Jacob Lawrence was born in Atlantic City, NJ, and was 13 when he moved with his family to New York City. He studied at the Harlem Art Workshop in New York City from 1934 to 1936, when he won a scholarship to the American Artists School in the same city. He was in his 20s when his "Migration Series" made him nationally famous. The series depicted the epic Great Migration of Blacks from the rural South to the urban North in the 20th century.
Lawrence concentrated on depicting the history and struggles of African America. He is famous for his narrative series--dozens of paintings on a single historical figure or topic--generally portray people or periods important to Black histories, such as abolitionists John Brown and Frederick Douglass.
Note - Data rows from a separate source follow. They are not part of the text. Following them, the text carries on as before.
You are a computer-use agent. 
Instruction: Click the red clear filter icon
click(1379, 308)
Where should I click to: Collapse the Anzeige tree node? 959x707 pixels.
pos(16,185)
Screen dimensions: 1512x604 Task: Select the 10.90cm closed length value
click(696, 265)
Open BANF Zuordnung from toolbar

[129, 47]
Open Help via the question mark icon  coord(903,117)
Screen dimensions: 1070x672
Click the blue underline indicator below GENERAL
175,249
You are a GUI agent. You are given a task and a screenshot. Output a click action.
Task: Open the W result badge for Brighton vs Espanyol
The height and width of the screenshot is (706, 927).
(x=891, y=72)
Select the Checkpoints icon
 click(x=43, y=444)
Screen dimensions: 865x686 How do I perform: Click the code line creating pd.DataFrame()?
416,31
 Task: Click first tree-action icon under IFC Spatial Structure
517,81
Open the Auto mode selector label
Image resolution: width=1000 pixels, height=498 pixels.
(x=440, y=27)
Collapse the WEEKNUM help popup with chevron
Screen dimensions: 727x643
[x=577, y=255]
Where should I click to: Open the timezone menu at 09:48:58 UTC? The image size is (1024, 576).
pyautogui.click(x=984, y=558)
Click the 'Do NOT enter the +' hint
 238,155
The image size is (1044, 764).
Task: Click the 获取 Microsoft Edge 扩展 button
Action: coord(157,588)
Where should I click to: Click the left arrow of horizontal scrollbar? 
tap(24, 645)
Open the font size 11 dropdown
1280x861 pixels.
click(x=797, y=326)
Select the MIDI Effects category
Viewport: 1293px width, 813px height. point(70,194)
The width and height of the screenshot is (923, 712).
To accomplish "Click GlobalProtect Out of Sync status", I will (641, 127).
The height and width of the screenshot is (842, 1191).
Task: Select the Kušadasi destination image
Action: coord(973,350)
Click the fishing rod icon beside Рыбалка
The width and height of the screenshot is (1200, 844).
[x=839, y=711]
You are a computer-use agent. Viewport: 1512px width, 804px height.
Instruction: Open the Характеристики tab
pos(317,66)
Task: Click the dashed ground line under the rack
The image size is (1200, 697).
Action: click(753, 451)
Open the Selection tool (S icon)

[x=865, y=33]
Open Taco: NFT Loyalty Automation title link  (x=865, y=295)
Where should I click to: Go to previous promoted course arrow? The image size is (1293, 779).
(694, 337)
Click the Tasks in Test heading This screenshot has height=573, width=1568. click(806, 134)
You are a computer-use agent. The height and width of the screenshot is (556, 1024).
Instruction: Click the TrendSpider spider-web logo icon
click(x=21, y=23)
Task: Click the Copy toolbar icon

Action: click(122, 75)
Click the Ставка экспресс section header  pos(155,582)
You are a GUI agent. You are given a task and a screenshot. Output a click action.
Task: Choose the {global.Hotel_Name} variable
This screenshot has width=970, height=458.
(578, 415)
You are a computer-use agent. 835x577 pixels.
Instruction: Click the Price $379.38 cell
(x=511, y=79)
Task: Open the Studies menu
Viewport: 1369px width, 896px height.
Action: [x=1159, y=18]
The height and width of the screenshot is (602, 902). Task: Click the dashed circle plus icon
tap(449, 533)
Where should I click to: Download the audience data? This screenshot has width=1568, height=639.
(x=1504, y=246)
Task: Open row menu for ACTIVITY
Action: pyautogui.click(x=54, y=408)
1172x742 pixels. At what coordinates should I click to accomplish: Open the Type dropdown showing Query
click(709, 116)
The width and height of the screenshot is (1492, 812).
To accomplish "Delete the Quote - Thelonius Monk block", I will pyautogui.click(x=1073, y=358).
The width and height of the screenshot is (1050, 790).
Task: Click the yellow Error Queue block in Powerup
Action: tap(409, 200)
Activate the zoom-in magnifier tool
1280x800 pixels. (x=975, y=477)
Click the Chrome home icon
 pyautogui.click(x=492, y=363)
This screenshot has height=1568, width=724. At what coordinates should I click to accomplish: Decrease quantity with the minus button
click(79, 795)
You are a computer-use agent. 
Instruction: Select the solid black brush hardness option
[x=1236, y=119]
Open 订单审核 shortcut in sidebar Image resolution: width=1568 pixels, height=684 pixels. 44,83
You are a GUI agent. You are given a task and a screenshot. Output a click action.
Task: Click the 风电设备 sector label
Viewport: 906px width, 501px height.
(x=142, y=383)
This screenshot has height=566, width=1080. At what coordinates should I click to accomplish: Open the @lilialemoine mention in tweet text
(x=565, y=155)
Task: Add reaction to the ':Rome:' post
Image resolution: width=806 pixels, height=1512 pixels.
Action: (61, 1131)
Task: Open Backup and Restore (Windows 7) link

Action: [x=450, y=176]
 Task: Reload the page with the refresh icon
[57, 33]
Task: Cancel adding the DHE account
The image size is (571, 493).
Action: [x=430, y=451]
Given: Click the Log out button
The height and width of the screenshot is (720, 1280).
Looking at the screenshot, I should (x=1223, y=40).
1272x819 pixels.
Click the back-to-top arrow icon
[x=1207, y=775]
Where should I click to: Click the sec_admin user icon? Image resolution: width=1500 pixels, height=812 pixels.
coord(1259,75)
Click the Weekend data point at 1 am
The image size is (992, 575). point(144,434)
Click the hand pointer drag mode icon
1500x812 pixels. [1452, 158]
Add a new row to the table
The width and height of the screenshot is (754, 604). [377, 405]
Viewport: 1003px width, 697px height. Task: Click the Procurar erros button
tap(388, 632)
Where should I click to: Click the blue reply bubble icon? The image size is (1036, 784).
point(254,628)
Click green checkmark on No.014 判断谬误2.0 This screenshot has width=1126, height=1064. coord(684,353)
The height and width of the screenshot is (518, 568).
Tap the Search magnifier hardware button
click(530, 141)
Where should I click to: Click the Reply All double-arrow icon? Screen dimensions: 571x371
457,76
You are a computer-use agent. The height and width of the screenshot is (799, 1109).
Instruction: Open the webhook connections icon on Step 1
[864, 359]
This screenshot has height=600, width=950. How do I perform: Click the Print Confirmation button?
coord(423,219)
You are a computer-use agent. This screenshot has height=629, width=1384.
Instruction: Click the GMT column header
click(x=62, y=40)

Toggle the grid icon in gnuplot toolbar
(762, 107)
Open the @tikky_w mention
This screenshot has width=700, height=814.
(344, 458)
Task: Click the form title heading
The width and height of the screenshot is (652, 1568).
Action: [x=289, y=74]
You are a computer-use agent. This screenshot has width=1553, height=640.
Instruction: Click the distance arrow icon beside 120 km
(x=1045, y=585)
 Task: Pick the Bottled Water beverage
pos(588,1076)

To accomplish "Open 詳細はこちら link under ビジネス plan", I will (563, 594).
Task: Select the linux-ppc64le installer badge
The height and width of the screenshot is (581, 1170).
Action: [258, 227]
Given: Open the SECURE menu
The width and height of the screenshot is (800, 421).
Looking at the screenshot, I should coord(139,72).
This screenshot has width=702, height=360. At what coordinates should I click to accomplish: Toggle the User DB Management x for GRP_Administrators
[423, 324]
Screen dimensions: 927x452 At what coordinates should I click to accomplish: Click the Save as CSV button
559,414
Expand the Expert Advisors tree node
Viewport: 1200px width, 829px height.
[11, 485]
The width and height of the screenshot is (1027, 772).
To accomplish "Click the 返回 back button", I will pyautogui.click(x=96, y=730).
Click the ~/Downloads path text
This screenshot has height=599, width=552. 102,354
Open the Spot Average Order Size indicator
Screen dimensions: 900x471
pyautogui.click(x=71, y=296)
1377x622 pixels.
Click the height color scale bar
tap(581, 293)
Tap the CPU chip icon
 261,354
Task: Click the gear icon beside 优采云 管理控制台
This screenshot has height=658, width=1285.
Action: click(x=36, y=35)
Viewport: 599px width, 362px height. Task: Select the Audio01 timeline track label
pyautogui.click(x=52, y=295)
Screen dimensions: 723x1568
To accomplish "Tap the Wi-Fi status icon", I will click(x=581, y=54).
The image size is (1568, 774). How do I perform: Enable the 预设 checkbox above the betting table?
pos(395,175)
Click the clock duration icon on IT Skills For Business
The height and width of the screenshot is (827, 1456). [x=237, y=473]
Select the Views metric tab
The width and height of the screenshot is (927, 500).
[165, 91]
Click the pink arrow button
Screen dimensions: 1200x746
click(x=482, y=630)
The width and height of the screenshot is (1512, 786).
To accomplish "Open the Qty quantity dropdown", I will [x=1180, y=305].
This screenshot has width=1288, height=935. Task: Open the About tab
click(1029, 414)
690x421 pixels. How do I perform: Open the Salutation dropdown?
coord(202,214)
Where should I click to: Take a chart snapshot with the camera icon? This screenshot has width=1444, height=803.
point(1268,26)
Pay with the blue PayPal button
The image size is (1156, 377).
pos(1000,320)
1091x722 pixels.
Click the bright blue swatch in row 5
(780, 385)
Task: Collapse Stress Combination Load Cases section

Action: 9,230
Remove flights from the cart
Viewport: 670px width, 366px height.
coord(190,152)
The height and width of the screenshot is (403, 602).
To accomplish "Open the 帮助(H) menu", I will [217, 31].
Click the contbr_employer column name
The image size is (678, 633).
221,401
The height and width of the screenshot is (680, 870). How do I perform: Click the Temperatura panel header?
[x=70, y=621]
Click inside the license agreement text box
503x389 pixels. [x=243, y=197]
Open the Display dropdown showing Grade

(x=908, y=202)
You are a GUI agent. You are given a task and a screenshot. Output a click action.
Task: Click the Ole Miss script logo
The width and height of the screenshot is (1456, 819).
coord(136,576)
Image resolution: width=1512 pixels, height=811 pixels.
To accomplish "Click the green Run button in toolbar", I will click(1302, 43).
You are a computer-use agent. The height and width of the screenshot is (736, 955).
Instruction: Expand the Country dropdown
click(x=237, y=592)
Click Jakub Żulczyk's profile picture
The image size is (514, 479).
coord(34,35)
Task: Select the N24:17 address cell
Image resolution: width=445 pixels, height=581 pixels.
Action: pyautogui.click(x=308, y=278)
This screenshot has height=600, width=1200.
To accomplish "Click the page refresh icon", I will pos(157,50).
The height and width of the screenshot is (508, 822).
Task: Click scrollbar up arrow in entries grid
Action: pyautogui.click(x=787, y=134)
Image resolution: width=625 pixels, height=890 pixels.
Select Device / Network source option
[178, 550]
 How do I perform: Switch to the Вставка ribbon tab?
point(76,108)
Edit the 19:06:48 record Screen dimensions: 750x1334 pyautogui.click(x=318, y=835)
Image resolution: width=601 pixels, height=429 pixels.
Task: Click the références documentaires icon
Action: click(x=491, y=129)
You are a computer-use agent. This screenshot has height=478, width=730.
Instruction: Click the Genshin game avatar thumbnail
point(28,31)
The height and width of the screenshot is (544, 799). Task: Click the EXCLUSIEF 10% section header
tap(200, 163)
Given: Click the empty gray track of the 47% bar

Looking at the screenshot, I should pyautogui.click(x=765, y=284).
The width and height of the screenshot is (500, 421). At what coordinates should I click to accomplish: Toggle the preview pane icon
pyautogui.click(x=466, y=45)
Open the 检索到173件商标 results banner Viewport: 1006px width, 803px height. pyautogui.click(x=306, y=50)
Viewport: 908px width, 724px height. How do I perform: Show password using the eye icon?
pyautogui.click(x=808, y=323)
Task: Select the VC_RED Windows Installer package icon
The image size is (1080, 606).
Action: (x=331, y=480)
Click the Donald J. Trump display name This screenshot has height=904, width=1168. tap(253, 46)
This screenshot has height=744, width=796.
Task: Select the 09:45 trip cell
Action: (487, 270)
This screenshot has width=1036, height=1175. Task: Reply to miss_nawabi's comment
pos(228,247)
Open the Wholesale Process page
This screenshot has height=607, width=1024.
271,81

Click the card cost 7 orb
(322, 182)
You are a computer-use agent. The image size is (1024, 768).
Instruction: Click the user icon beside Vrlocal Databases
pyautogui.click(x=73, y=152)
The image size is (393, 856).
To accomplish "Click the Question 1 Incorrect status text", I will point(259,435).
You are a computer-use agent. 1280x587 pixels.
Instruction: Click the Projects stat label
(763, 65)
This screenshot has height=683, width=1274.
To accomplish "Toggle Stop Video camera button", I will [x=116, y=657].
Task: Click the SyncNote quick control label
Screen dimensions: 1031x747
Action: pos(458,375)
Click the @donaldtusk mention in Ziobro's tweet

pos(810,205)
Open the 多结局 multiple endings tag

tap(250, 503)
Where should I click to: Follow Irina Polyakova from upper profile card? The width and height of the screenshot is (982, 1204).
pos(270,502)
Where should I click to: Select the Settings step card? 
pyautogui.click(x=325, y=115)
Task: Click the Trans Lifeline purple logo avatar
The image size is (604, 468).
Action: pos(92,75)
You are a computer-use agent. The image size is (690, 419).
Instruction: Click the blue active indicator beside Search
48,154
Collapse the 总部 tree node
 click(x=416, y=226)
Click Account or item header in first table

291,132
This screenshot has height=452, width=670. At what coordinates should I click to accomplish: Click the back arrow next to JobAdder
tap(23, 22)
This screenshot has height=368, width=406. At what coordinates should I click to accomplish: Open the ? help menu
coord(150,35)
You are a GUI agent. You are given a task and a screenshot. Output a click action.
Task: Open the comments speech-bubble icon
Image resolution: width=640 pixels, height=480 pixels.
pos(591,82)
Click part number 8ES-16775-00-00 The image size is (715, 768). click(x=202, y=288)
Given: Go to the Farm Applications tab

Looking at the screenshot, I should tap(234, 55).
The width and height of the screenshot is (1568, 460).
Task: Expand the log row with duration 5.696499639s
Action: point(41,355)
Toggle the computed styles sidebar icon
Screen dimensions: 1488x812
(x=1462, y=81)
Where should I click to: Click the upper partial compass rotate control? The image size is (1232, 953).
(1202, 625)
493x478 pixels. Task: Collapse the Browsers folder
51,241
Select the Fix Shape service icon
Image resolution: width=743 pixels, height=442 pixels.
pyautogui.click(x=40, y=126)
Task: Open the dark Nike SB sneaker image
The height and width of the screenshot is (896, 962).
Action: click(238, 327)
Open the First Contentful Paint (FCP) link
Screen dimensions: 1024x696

Lawrence's simplified graphic forms draw from various artistic traditions, including expressionism and cubism. Lawrence referred to his style as "dynamic cubism," though by his own account, the primary influence was not so much French art as the shapes and colors of Harlem.
Among his famous works are The Harriet Tubman Series (30 panels) and The Great Migration Series (60 panels). Lawrence also illustrated a collection of Aesop's fables and produced posters for the 1972 Olympic Games. He wrote and illustrated Harriet and the Promised Land, a children's book of verse about Harriet Tubman.
Lawrence was honored as an artist, teacher, and humanitarian when the NAACP awarded him the Spingarn Medal in 1970 for his outstanding achievements. In 1974 the Whitney Museum of American Art in New York held a major retrospective of his work, and in 1983, he was elected to the American Academy of Arts and Letters. 1998 he received Washington State's highest honor, The Washington Medal of Merit. He was awarded the U.S. National Medal of the Arts in 1990.
His work is in the permanent collections of numerous museums, including the Metropolitan Museum of Art, the Museum of Modern Art, the Whitney Museum, and the Brooklyn Museum. In May 2007, the White House Historical Association (via the White House Acquisition Trust) purchased Lawrence's The Builders (1947) for $2.5 million at auction. The painting now hangs in the White House Green Room. He was among the best-known 20th-century African American painters, a distinction he shared with Romare Bearden.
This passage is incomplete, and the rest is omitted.